[Cadre-politics] status: control panel | bonuses | spam | virtual servers | sleep

Dan MacNeil dan at thecsl.org
Sun Jul 9 19:26:49 EDT 2006


LDAP
CONTROL PANEL
CASH BONUSES (none)
SPAM BY US
SPAM TO US
VIRTUAL SERVERS (too much obedience)
SLEEP (related issues: frogs)

LDAP
John has the secondary LDAP server up and running, for more details see 
his blog [1]

[1] http://www.cpcs.umb.edu/vista/blog/john_miller/archives/001389.html

CONTROL PANEL
After a month of research Manny has recommended we go with ispman [2] I 
accepted his recommendation.

	[2] http://www.ispman.net/

The selection process, was: list all software libre control panels [3], 
narrow the list to the ones supporting an ldap backend and then pick the 
one with the best documentation and multiple server support.

	[3] http://wiki.debian.org/HostingControlPanels

When John finishes upgrading SpamAssassin, he and Manny will get the 
control panel going. For now Manny is working on a bunch of small well 
defined projects.

CASH BONUSES (none)

The board discussed paying some of our small surplus as cash bonuses.[4] 
The discussion didn't go as I wanted. In the short term this is 
annoying. Longer term it is good to have a real check on my power and 
some authority to rebel against. Medium term, yeah, some good points 
were made.

[4] 
http://lists.thecsl.org/pipermail/divinerightofkings/2006-July/thread.html#224

Over-simplifying the clear and relatively short discussion, the board 
had some or all of these opinions. (a) We should ask cadre what 
motivated them, instead of assuming cash. (b) competition was bad. (c) 
Money is for rainy days, not bonuses.

SPAM BY US

Getting our mail delivered is becoming more of a problem.

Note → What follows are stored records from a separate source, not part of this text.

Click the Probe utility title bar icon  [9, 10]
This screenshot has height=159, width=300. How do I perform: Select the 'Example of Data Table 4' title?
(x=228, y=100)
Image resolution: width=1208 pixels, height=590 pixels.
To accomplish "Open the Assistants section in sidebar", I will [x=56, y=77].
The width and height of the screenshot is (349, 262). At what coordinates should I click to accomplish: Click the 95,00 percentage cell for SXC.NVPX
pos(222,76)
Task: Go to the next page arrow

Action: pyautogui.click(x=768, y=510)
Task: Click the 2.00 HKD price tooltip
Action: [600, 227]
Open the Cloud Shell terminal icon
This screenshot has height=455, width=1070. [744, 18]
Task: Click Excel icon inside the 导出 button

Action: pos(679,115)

In recent weeks, we spent a few days getting off Verizon's black list,

Right now, we're trying to get off the black list maintained by the 
Lowell Sun's anti-spam vendor.

A general problem is that everyone is  more willing to napalm bystanders 
to kill spam. The source of our particular problems is probably the fact 
that at least one of our users considered his message more important 
than the danger of getting everyone blacklisted.

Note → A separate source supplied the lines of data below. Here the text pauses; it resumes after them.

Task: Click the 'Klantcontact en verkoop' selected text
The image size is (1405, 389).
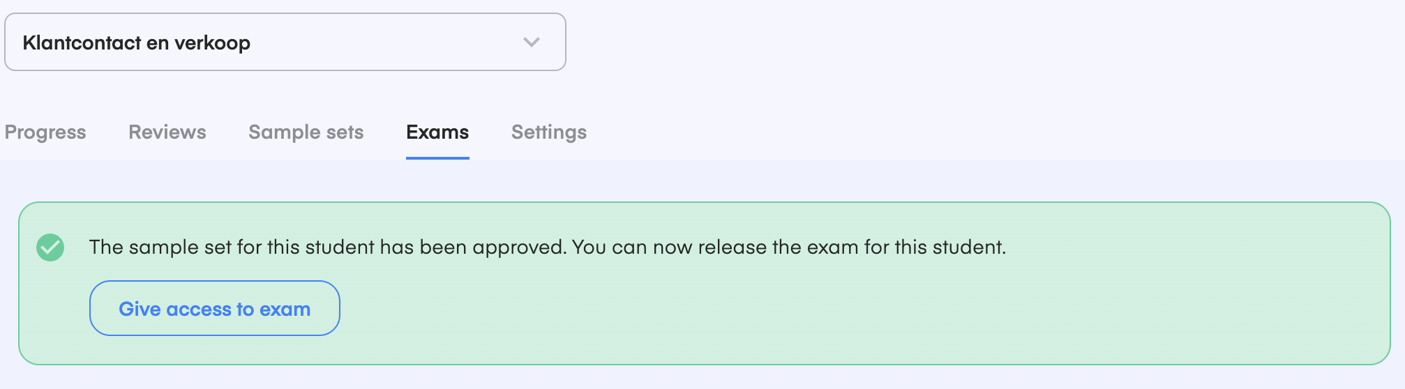Action: click(x=137, y=43)
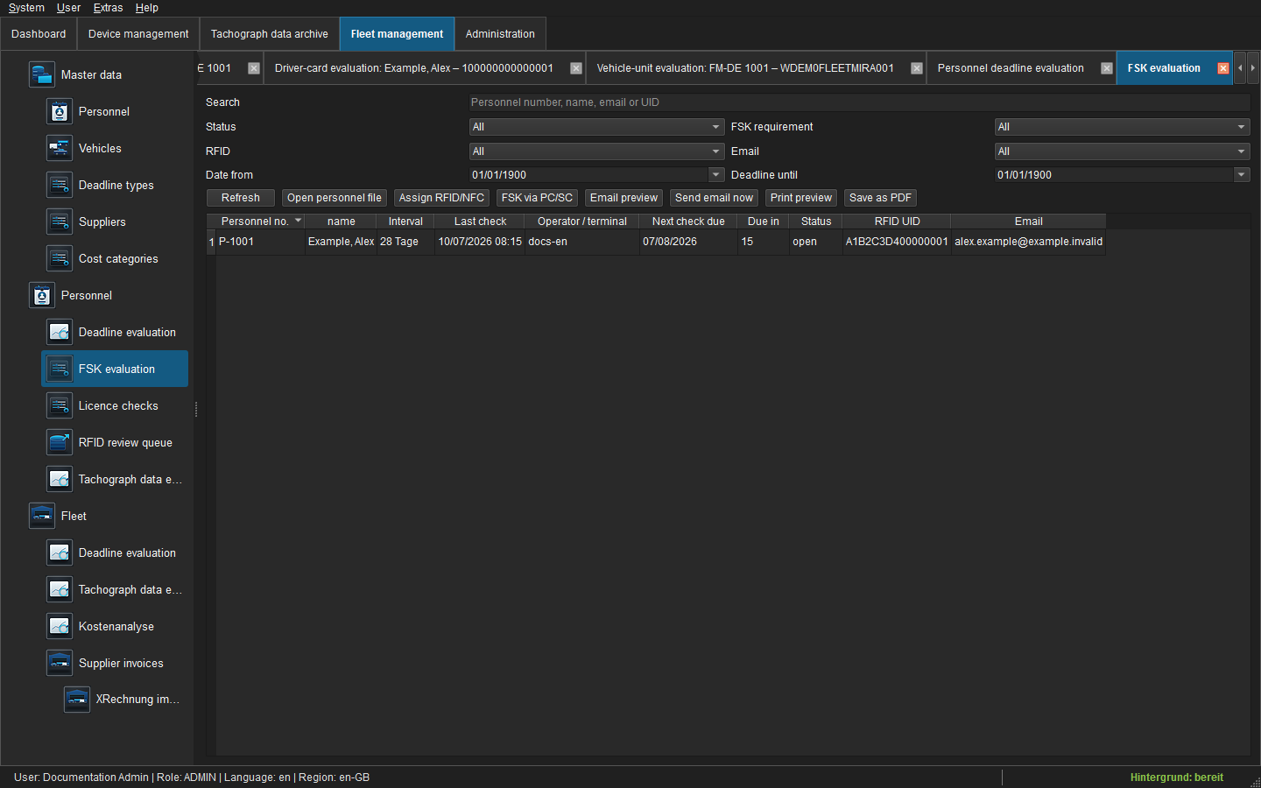Open the Licence checks icon
1261x788 pixels.
(59, 405)
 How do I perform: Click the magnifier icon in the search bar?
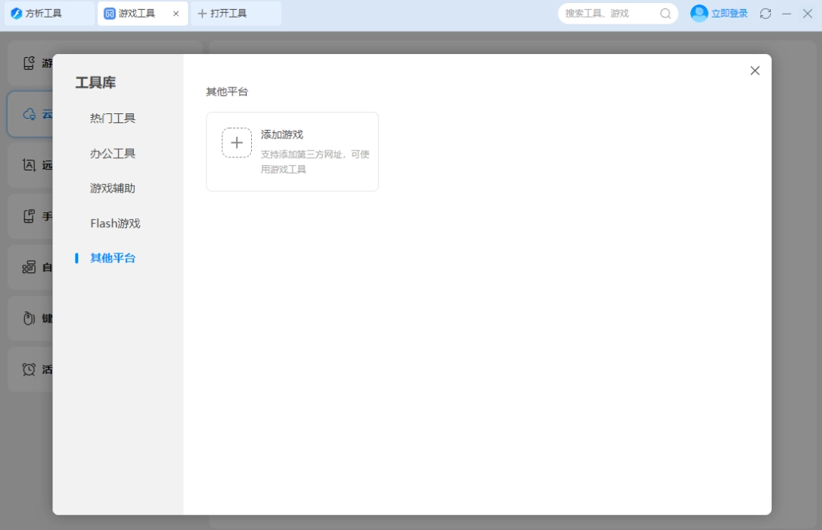pos(665,13)
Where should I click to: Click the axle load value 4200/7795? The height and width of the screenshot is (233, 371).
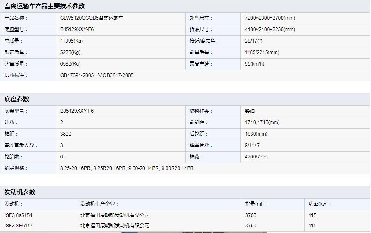pyautogui.click(x=256, y=157)
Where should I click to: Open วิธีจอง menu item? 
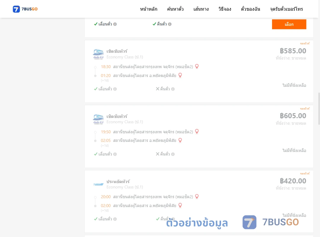(x=225, y=9)
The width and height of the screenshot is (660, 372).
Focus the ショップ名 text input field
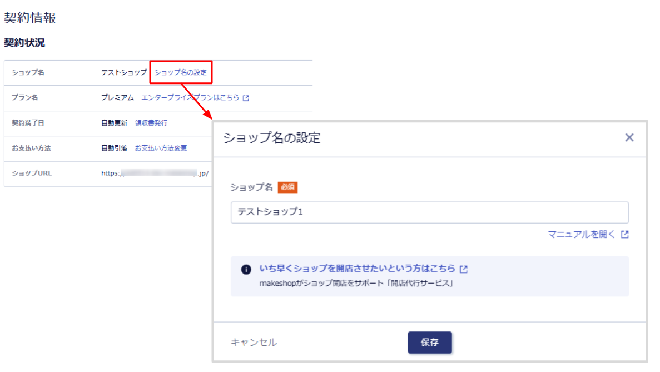click(x=429, y=212)
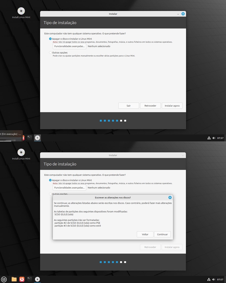Image resolution: width=226 pixels, height=283 pixels.
Task: Confirm disk changes with Continuar
Action: pos(162,234)
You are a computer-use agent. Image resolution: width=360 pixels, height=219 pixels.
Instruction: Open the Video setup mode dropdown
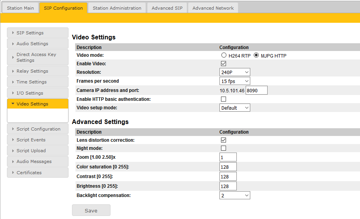pyautogui.click(x=234, y=108)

People have a tendency to drag a message into their SPAM folder instead 
of telling somebody that they don't want the email. As a result we get 
blacklisted.

Beyond manual, wack-a-hole de-blacklisting, We don't have firm plans to 
fix this problem.

Some possibilities include SPF [5], modifying mailman to not allow 
people to add entries to their lists without confirmation, and replacing 
mailman with something that allows one-click unsubscribe.

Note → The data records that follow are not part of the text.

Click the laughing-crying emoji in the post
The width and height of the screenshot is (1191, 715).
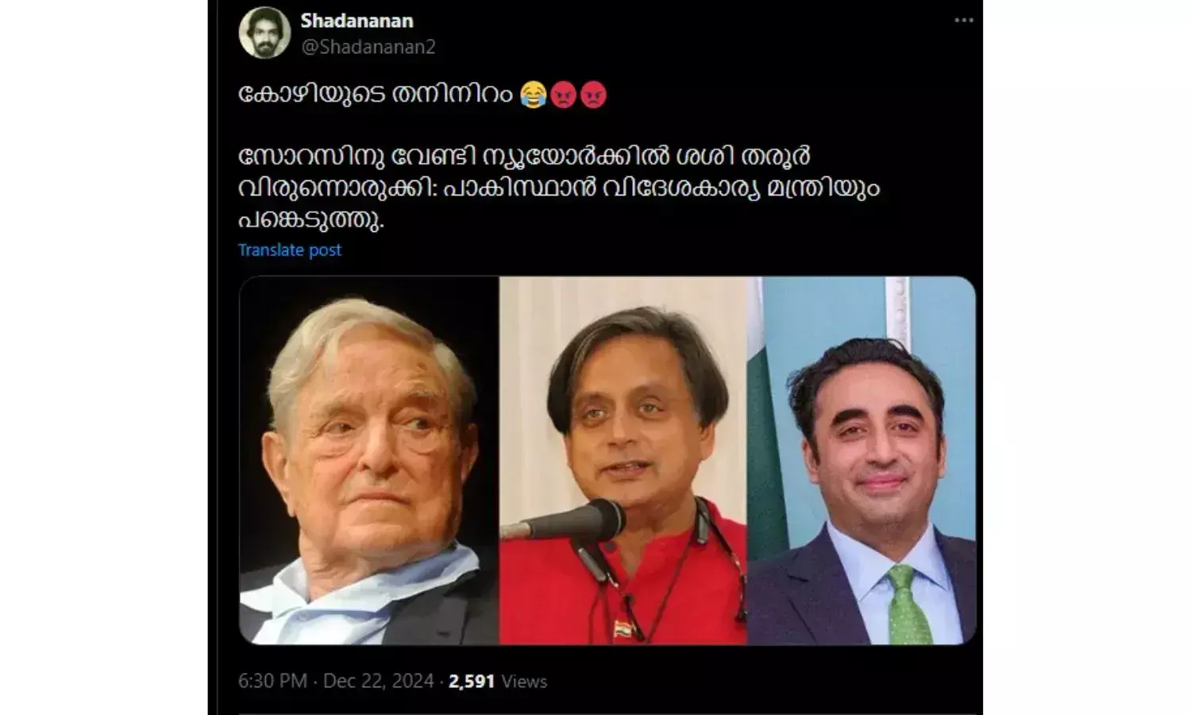click(x=533, y=95)
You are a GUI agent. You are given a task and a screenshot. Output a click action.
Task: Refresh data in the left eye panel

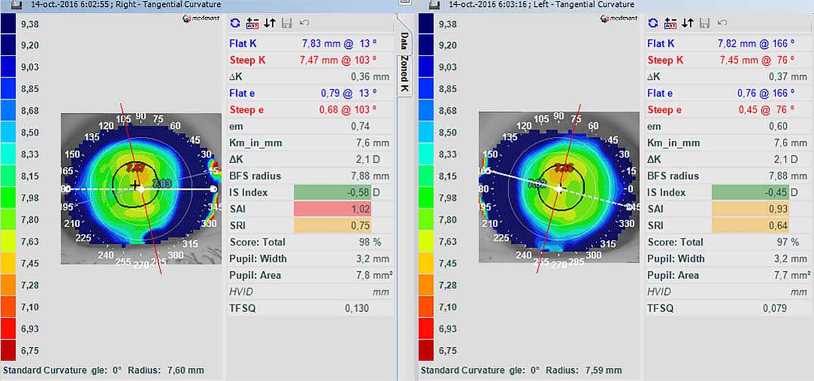point(653,23)
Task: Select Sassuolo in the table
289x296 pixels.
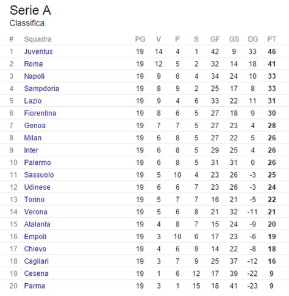Action: (x=39, y=175)
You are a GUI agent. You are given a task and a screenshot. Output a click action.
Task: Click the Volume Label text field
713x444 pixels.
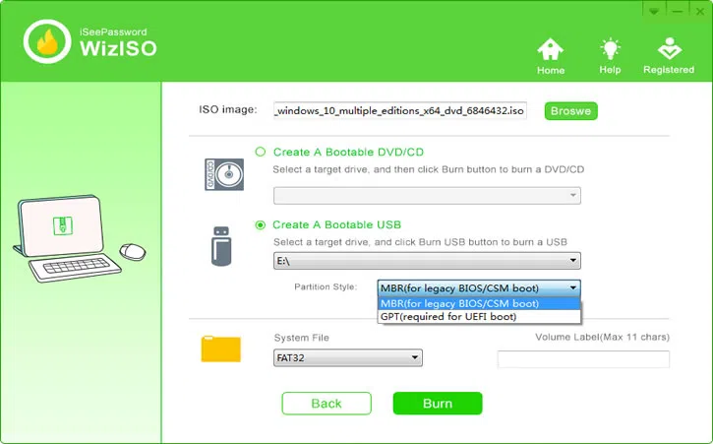pyautogui.click(x=583, y=359)
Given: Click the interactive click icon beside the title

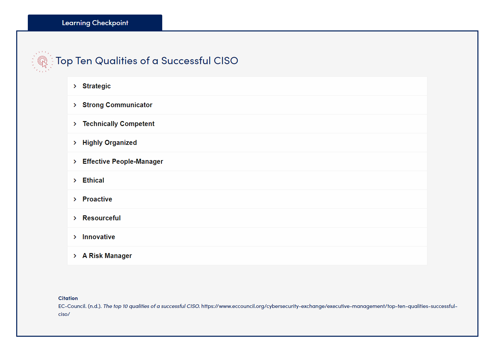Looking at the screenshot, I should 42,62.
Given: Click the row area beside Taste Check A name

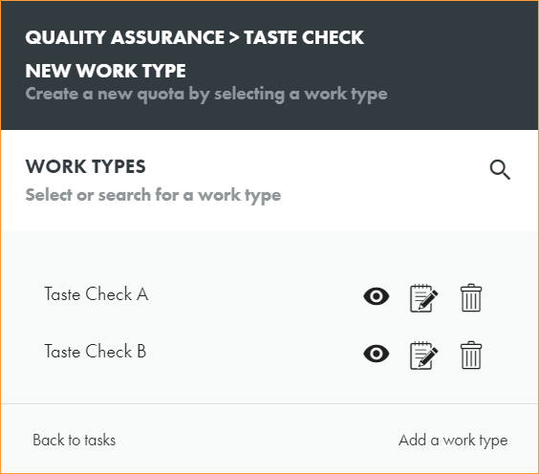Looking at the screenshot, I should point(254,295).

  	[5] http://openspf.org/

SPAM TO US

At the same time, SPAM to our users is increasing.

An obvious strategy is to upgrade SpamAssassin from 3.0 to 3.1 which has
sa-update [6] for automatic upgrades of spam signatures.

[6] http://spamassassin.apache.org/full/3.1.x/dist/doc/sa-update.html

John's spent a big but distracted chuck of the past 3 weeks trying to 
get a working duplicate of the main mail server setup so as to safely 
test the upgrade. --Obviously this points to a potential disaster 
recovery problem.

The current plan is to look carefully at the differences between 3.0 and 
3.1, checklist the upgrade and rollback if there are problems.

VIRTUAL SERVERS (too much obedience)

Matt's sick truck has required his attention. Between the truck and the 
holiday, he's not logged as many hours as in past weeks. Progress is 
merely solid this week.

Rob should have some hardware recommendations for the new server soon.

One mistake I made was to idly suggest looking at User Mode Linux [7], 
with the vague thought that we might someday run per domain virtual 
servers. A disadvantage of xen is that if you have 10 servers running 10 
copies of apache, each copy takes memory.

	[7] http://user-mode-linux.sourceforge.net/

Rob & Matt plunged into testing UML which is a bit of a surprise since 
people usually ignore my whims. After some conversation and 
documentation checking, We (Matt) figured that UML didn't have a lower 
memory footprint and got back to work check-list-ifying xen.

SLEEP (related issues:frogs)

Every is back to more or less sleeping at night and working in the day.

Some sort of flu has cut into John's sleep, Friday he was heading out to 
the Lowell walk-in.

I've continued to improve my score at getting to sleep at a reasonable 
hour, when the weekend hit, I spent only a few extra hours catching up.

Manny's getting an appointment to have his sleep monitored overnight. 
His deviated septum is probably treatable without surgery.

As the sleep situation improves, a lot of other efficencies become 
possible.

Sitting at the computer  and reading fiction at night keep me awake past 
bed-time, so I've been reading non-fiction.

Last week I spent a bit more than an hour on the book: "Eat that 
frog"[8], as the outline [9] suggests. It's hard to say how much the 
book has helped me in a week, but there problably is something to the 
idea that you should do your most important chore first.